# Problem Involving Sets

Printable View

• Nov 9th 2013, 04:11 PM
Fratricide
Problem Involving Sets
In a class of 100 students, 55 are girls, 45 have blue eyes, 40 are blond, 25 are blond girls, 15 are blue-eyed blonds, 20 are blue-eyed girls, and 5 are blue-eyed blond girls. Find
a) The number of blond boys
I know that if there are 55 girls there must be 45 boys. If there are 40 blond people, and 25 of them are girls, then there must be 15 blond boys.

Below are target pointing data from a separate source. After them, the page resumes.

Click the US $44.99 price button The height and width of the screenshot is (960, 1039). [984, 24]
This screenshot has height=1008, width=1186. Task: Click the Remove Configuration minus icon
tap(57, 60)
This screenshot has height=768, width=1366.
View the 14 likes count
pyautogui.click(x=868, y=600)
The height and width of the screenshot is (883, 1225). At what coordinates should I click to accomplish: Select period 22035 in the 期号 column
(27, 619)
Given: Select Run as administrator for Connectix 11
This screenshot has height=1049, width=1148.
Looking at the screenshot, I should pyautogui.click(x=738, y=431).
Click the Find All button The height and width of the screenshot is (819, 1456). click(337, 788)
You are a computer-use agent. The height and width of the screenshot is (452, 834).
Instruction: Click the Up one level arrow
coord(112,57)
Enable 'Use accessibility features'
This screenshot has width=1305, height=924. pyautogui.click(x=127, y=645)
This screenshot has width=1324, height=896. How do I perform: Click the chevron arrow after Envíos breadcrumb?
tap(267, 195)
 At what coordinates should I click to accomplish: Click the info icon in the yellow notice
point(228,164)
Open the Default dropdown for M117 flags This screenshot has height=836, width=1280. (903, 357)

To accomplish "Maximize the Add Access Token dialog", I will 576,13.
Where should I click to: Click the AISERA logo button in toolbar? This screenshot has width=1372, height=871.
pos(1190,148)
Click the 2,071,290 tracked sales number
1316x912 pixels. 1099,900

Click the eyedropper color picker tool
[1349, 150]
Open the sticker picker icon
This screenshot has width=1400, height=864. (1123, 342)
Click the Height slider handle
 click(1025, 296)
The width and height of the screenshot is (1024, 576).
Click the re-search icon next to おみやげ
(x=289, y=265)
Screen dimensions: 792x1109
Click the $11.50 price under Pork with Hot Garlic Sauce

b) The number of boys who are not blond or blue-eyed
If there are 15 blonde boys, there are 30 boys who are not blond. If there are 45 people that have blue eyes, and there are 20 blue-eyed girls, then there must be 25 blue-eyed boys. If 25 boys have blue eyes, then there must be 20 boys who are not blue-eyed. If there are 15 people that are blue-eyed blonds, and 5 of them are girls, then there are 10 blue-eyed blond boys. So far, we have 30 boys who are not blond and 20 boys who are not blue-eyed. Where do I go from here?
• Nov 9th 2013, 05:15 PM
chiro
Re: Problem Involving Sets
Hey Fratricide.

Hint: You should try using de-morgans theorems where not (A OR B) = not(A) AND not(B) to find not(Blond) OR not(Blue-Eyed).
• Nov 9th 2013, 09:06 PM
Fratricide
Re: Problem Involving Sets
Could you elaborate, please?
• Nov 9th 2013, 11:27 PM
chiro
Re: Problem Involving Sets
You are basically trying to find not(Blond) OR not(Blue-eyed). Using de-morgans laws this is equivalent to not(Blond AND Blue-Eyed).

Note that the last thing that was mentioned was 5 are blue-eyed-blonde-girls or Blue-eyed AND Blonde. (You need to use this piece of information).

Remember that
(Blonde AND Blue-Eyed) OR (Note Blonde AND Blue-Eyed) = Blue-Eyed and
(Blond and Non-Blue-Eyed) OR (Blonde and Blue-Eyed) = Blonde.